Start of INPUT DATA

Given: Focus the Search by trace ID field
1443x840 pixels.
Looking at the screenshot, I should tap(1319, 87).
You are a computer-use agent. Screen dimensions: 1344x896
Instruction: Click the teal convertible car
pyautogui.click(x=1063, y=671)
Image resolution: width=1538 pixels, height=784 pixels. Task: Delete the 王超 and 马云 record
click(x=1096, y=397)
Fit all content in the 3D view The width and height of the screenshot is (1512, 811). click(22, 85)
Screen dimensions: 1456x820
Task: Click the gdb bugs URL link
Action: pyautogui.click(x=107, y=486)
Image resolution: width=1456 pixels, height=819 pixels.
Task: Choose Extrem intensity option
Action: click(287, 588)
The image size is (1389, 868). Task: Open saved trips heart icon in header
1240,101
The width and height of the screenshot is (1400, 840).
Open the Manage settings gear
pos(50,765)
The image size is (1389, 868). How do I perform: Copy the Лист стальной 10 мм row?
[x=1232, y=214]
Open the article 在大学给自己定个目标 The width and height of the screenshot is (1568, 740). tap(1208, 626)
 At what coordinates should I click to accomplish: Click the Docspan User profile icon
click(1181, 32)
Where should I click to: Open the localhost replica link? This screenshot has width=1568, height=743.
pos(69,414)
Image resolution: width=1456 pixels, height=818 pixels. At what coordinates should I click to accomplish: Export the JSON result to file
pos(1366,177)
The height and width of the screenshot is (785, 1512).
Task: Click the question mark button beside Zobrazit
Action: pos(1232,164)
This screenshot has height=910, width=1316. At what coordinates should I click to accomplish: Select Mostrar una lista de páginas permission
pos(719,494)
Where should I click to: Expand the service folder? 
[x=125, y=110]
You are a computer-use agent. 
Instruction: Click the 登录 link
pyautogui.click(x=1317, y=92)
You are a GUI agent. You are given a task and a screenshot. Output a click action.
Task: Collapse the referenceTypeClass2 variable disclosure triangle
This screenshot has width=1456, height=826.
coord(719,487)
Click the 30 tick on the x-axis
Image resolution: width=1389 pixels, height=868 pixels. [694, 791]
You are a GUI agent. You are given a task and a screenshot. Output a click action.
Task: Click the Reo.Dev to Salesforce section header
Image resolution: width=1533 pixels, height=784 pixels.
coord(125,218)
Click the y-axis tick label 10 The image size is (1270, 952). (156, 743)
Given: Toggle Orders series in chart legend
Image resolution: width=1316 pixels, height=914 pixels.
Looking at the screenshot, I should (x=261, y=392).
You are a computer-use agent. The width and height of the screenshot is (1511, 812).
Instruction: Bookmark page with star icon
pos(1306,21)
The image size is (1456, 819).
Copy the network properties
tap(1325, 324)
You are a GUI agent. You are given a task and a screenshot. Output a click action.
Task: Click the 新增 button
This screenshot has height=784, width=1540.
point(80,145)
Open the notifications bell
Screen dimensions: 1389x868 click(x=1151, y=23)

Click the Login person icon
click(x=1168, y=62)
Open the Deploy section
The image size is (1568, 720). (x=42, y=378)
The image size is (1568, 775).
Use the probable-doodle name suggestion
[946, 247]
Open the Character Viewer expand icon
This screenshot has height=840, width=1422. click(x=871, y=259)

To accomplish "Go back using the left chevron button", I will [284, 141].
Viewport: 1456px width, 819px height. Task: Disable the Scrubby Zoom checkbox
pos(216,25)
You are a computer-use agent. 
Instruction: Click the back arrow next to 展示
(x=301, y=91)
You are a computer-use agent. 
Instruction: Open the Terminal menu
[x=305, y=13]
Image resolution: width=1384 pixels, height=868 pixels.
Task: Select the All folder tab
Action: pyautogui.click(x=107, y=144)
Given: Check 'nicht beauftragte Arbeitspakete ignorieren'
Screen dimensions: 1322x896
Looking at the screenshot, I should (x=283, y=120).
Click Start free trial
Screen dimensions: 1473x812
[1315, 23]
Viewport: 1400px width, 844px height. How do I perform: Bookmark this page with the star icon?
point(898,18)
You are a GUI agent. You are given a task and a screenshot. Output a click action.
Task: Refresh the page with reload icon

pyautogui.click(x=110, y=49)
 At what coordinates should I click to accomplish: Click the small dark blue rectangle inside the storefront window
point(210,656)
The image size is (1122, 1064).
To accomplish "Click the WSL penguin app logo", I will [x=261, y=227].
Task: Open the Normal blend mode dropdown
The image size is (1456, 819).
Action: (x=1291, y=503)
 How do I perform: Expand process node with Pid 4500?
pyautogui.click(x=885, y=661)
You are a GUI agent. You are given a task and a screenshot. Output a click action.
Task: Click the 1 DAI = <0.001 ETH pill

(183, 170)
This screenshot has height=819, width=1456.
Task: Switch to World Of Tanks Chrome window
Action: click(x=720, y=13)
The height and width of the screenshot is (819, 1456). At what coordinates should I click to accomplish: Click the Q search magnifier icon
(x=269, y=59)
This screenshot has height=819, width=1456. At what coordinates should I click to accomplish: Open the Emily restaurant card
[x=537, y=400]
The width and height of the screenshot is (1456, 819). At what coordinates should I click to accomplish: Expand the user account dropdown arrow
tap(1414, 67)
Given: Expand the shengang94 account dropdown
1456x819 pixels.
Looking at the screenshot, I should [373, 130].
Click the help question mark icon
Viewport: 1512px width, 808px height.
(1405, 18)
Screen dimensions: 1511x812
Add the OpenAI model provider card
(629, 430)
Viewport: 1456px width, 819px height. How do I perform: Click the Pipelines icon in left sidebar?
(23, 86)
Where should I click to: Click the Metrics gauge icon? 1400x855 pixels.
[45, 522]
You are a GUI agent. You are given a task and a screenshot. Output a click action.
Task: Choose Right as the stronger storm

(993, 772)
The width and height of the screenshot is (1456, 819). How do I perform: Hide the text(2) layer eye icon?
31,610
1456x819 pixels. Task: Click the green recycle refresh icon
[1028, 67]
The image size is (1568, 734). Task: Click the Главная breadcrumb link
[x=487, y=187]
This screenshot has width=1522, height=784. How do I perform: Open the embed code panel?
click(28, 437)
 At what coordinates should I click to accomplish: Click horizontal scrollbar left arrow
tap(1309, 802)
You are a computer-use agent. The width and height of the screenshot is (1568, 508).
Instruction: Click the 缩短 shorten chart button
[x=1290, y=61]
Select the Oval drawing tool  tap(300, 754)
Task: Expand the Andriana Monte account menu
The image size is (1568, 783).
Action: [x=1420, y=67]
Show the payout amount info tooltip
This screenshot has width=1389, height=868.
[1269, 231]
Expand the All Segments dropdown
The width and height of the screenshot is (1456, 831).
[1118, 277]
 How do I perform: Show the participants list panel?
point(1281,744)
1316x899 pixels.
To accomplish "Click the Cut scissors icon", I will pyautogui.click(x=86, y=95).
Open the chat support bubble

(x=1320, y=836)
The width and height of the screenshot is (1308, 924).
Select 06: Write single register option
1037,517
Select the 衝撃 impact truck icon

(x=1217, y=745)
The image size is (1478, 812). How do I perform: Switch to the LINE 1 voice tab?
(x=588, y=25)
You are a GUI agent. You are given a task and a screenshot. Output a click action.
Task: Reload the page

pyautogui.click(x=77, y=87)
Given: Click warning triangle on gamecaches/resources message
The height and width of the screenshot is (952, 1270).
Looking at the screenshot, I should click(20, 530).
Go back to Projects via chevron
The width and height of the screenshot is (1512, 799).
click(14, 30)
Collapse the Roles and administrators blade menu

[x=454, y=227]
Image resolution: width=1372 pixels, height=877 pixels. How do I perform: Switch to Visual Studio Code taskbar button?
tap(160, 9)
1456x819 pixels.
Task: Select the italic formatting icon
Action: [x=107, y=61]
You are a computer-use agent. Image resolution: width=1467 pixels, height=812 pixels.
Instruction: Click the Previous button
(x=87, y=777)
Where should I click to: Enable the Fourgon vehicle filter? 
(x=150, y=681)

End of INPUT DATA

* TRY IT: Print each record again. Nothing may be left out.

* EXERCISE SOLUTION:
Given: Focus the Search by trace ID field
1443x840 pixels.
Looking at the screenshot, I should tap(1319, 87).
You are a computer-use agent. Screen dimensions: 1344x896
Instruction: Click the teal convertible car
pyautogui.click(x=1063, y=671)
Image resolution: width=1538 pixels, height=784 pixels. Task: Delete the 王超 and 马云 record
click(x=1096, y=397)
Fit all content in the 3D view The width and height of the screenshot is (1512, 811). click(22, 85)
Screen dimensions: 1456x820
Task: Click the gdb bugs URL link
Action: pyautogui.click(x=107, y=486)
Image resolution: width=1456 pixels, height=819 pixels.
Task: Choose Extrem intensity option
Action: click(287, 588)
The image size is (1389, 868). Task: Open saved trips heart icon in header
1240,101
The width and height of the screenshot is (1400, 840).
Open the Manage settings gear
pos(50,765)
The image size is (1389, 868). How do I perform: Copy the Лист стальной 10 мм row?
[x=1232, y=214]
Open the article 在大学给自己定个目标 The width and height of the screenshot is (1568, 740). tap(1208, 626)
 At what coordinates should I click to accomplish: Click the Docspan User profile icon
click(1181, 32)
Where should I click to: Open the localhost replica link? This screenshot has width=1568, height=743.
pos(69,414)
Image resolution: width=1456 pixels, height=818 pixels. At what coordinates should I click to accomplish: Export the JSON result to file
pos(1366,177)
The height and width of the screenshot is (785, 1512).
Task: Click the question mark button beside Zobrazit
Action: pos(1232,164)
This screenshot has height=910, width=1316. At what coordinates should I click to accomplish: Select Mostrar una lista de páginas permission
pos(719,494)
Where should I click to: Expand the service folder? 
[x=125, y=110]
You are a computer-use agent. 
Instruction: Click the 登录 link
pyautogui.click(x=1317, y=92)
You are a GUI agent. You are given a task and a screenshot. Output a click action.
Task: Collapse the referenceTypeClass2 variable disclosure triangle
This screenshot has width=1456, height=826.
coord(719,487)
Click the 30 tick on the x-axis
Image resolution: width=1389 pixels, height=868 pixels. [694, 791]
You are a GUI agent. You are given a task and a screenshot. Output a click action.
Task: Click the Reo.Dev to Salesforce section header
Image resolution: width=1533 pixels, height=784 pixels.
coord(125,218)
Click the y-axis tick label 10 The image size is (1270, 952). (156, 743)
Given: Toggle Orders series in chart legend
Image resolution: width=1316 pixels, height=914 pixels.
Looking at the screenshot, I should (x=261, y=392).
You are a computer-use agent. The width and height of the screenshot is (1511, 812).
Instruction: Bookmark page with star icon
pos(1306,21)
The image size is (1456, 819).
Copy the network properties
tap(1325, 324)
You are a GUI agent. You are given a task and a screenshot. Output a click action.
Task: Click the 新增 button
This screenshot has height=784, width=1540.
point(80,145)
Open the notifications bell
Screen dimensions: 1389x868 click(x=1151, y=23)

Click the Login person icon
click(x=1168, y=62)
Open the Deploy section
The image size is (1568, 720). (x=42, y=378)
The image size is (1568, 775).
Use the probable-doodle name suggestion
[946, 247]
Open the Character Viewer expand icon
This screenshot has height=840, width=1422. click(x=871, y=259)

To accomplish "Go back using the left chevron button", I will [284, 141].
Viewport: 1456px width, 819px height. Task: Disable the Scrubby Zoom checkbox
pos(216,25)
You are a computer-use agent. 
Instruction: Click the back arrow next to 展示
(x=301, y=91)
You are a computer-use agent. 
Instruction: Open the Terminal menu
[x=305, y=13]
Image resolution: width=1384 pixels, height=868 pixels.
Task: Select the All folder tab
Action: pyautogui.click(x=107, y=144)
Given: Check 'nicht beauftragte Arbeitspakete ignorieren'
Screen dimensions: 1322x896
Looking at the screenshot, I should (x=283, y=120).
Click Start free trial
Screen dimensions: 1473x812
[1315, 23]
Viewport: 1400px width, 844px height. How do I perform: Bookmark this page with the star icon?
point(898,18)
You are a GUI agent. You are given a task and a screenshot. Output a click action.
Task: Refresh the page with reload icon

pyautogui.click(x=110, y=49)
 At what coordinates should I click to accomplish: Click the small dark blue rectangle inside the storefront window
point(210,656)
The image size is (1122, 1064).
To accomplish "Click the WSL penguin app logo", I will [x=261, y=227].
Task: Open the Normal blend mode dropdown
The image size is (1456, 819).
Action: (x=1291, y=503)
 How do I perform: Expand process node with Pid 4500?
pyautogui.click(x=885, y=661)
You are a GUI agent. You are given a task and a screenshot. Output a click action.
Task: Click the 1 DAI = <0.001 ETH pill

(183, 170)
This screenshot has height=819, width=1456.
Task: Switch to World Of Tanks Chrome window
Action: click(x=720, y=13)
The height and width of the screenshot is (819, 1456). At what coordinates should I click to accomplish: Click the Q search magnifier icon
(x=269, y=59)
This screenshot has height=819, width=1456. At what coordinates should I click to accomplish: Open the Emily restaurant card
[x=537, y=400]
The width and height of the screenshot is (1456, 819). At what coordinates should I click to accomplish: Expand the user account dropdown arrow
tap(1414, 67)
Given: Expand the shengang94 account dropdown
1456x819 pixels.
Looking at the screenshot, I should [373, 130].
Click the help question mark icon
Viewport: 1512px width, 808px height.
(1405, 18)
Screen dimensions: 1511x812
Add the OpenAI model provider card
(629, 430)
Viewport: 1456px width, 819px height. How do I perform: Click the Pipelines icon in left sidebar?
(23, 86)
Where should I click to: Click the Metrics gauge icon? 1400x855 pixels.
[45, 522]
You are a GUI agent. You are given a task and a screenshot. Output a click action.
Task: Choose Right as the stronger storm

(993, 772)
The width and height of the screenshot is (1456, 819). How do I perform: Hide the text(2) layer eye icon?
31,610
1456x819 pixels. Task: Click the green recycle refresh icon
[1028, 67]
The image size is (1568, 734). Task: Click the Главная breadcrumb link
[x=487, y=187]
This screenshot has width=1522, height=784. How do I perform: Open the embed code panel?
click(28, 437)
 At what coordinates should I click to accomplish: Click horizontal scrollbar left arrow
tap(1309, 802)
You are a computer-use agent. The width and height of the screenshot is (1568, 508).
Instruction: Click the 缩短 shorten chart button
[x=1290, y=61]
Select the Oval drawing tool  tap(300, 754)
Task: Expand the Andriana Monte account menu
The image size is (1568, 783).
Action: [x=1420, y=67]
Show the payout amount info tooltip
This screenshot has width=1389, height=868.
[1269, 231]
Expand the All Segments dropdown
The width and height of the screenshot is (1456, 831).
[1118, 277]
 How do I perform: Show the participants list panel?
point(1281,744)
1316x899 pixels.
To accomplish "Click the Cut scissors icon", I will pyautogui.click(x=86, y=95).
Open the chat support bubble

(x=1320, y=836)
The width and height of the screenshot is (1308, 924).
Select 06: Write single register option
1037,517
Select the 衝撃 impact truck icon

(x=1217, y=745)
The image size is (1478, 812). How do I perform: Switch to the LINE 1 voice tab?
(x=588, y=25)
You are a GUI agent. You are given a task and a screenshot. Output a click action.
Task: Reload the page

pyautogui.click(x=77, y=87)
Given: Click warning triangle on gamecaches/resources message
The height and width of the screenshot is (952, 1270).
Looking at the screenshot, I should click(20, 530).
Go back to Projects via chevron
The width and height of the screenshot is (1512, 799).
click(14, 30)
Collapse the Roles and administrators blade menu

[x=454, y=227]
Image resolution: width=1372 pixels, height=877 pixels. How do I perform: Switch to Visual Studio Code taskbar button?
tap(160, 9)
1456x819 pixels.
Task: Select the italic formatting icon
Action: [x=107, y=61]
You are a computer-use agent. Image resolution: width=1467 pixels, height=812 pixels.
Instruction: Click the Previous button
(x=87, y=777)
Where should I click to: Enable the Fourgon vehicle filter? 
(x=150, y=681)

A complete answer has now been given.